Australia openers start strongly in pursuit of Ashes glory

Australia openers start strongly in pursuit of ashes glory0

On a day that was cut short by rain, the fifth Ashes Test between Australia and England was played at The Oval. The visitors were chasing a gigantic total of 384 runs to win the match, and by the end of the day on Sunday, the visitors had reached 135-0 without losing a wicket.

After the England fast bowling great Stuart Broad made the shocking revelation on Saturday that he was retiring after the match, they had him wait for his final wicket. However, he did not get it.

When play was called off due to rain at 2:41 pm (1341 GMT) on the fourth day of the match, Warner was not out on 58 and fellow left-hander Khawaja remained undefeated on 69.

Australia has to score an additional 249 runs in order to win the series 3-1 and claim their first Ashes campaign victory in England since 2001.

If Australia is successful in reaching that objective, it would be the eighth-highest fourth-innings total to win any Test and the second-highest in England, after Australia’s 404-3 at Headingley in 1948, when batting great Don Bradman produced an unbeaten 173 and Arthur Morris made 182.

It would also set a new record for the biggest successful fourth-innings chase in a test match at The Oval, which was previously held by England in 1902 when they chased down 263 runs against their fiercest opponents.

Bowler with a mix of speed and medium speed In the course of test cricket, Broad has dismissed Warner 17 times.

However, neither he nor the rest of England’s speed assault were able to get through before the rain forced the players to run off the field. The heavy rainfall that followed later on Sunday eliminated any possibility of the game being resumed later in the day.

Warner, who was not out at lunch at the age of 30, lofted an England veteran named James Anderson, who turned 41 on Sunday, straight back over the head of the paceman for a boundary that resounded loudly.

Two deliveries later, Anderson, who was having trouble producing swing, shook Warner up with an unintentional head high full-toss, also known as a beamer. The bowler apologized instantly as the ball raced away to the boundary for four runs.

Khawaja, who led the series in run scoring, reached the milestone of fifty runs when he edged Mark Wood, an express fast, for his sixth four in a total of 110 balls.

Warner, who had previously been having trouble scoring runs, then followed him up with a fifty off of 90 balls that included seven fours.

The openers had little trouble playing England’s fast bowlers, although off-spinner Moeen Ali turned a few of deliveries sharply on a stadium where he finished a test match against South Africa in 2017 with a hat trick.

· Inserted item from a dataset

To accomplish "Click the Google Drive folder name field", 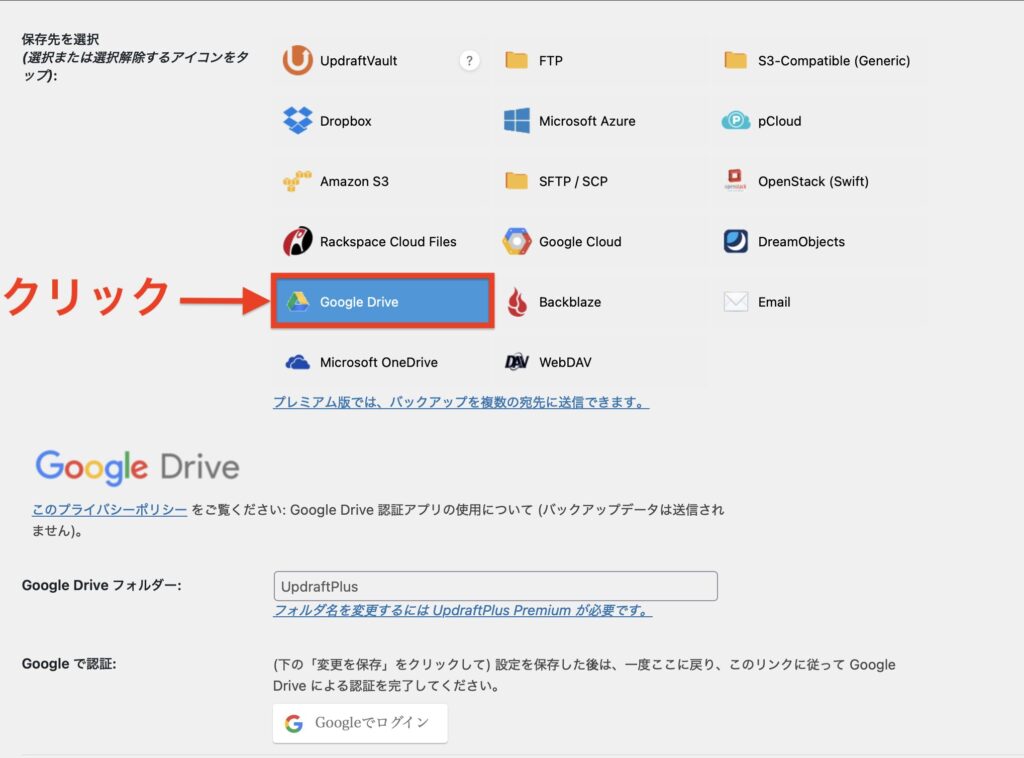I will click(495, 586).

There was also some turn for Joe Root, who sometimes bowls as a spinner, but it was not much of a comfort for England.

After landing in London 2-1 ahead in the five-match series, Australia already has the Ashes in its possession despite the fact that the series still has two more matches to play.

A heartfelt goodbye

Earlier on, a guard of honor was presented to Broad as he made his approach to the wicket for the last time. Despite this, England only gained six runs to their total as they went into the overnight session, which was 389-9.

With 602 wickets to his name, the seamer, who is 37 years old, is now the seventh most successful bowler in the annals of Test cricket.

“The thought of being able to bowl my last ball and face my last ball against Australia fills me with joy,” he added. “I’ve had a love affair with the Ashes my whole life, and the thought of being able to do either of those things against Australia fills me with joy.”

Broad, whose best score in a test is 169, was batting alongside Anderson, who has been his long-time bowling partner.

He faced the first over bowled by his teammate Mitchell Starc, who was also the paceman, and Broad hit a magnificent six off of Starc’s sixth ball.

Anderson, however, was given leg before wicket by off-spinner Todd Murphy on the fifth delivery of the second over, which resulted in England being bowled out for 395.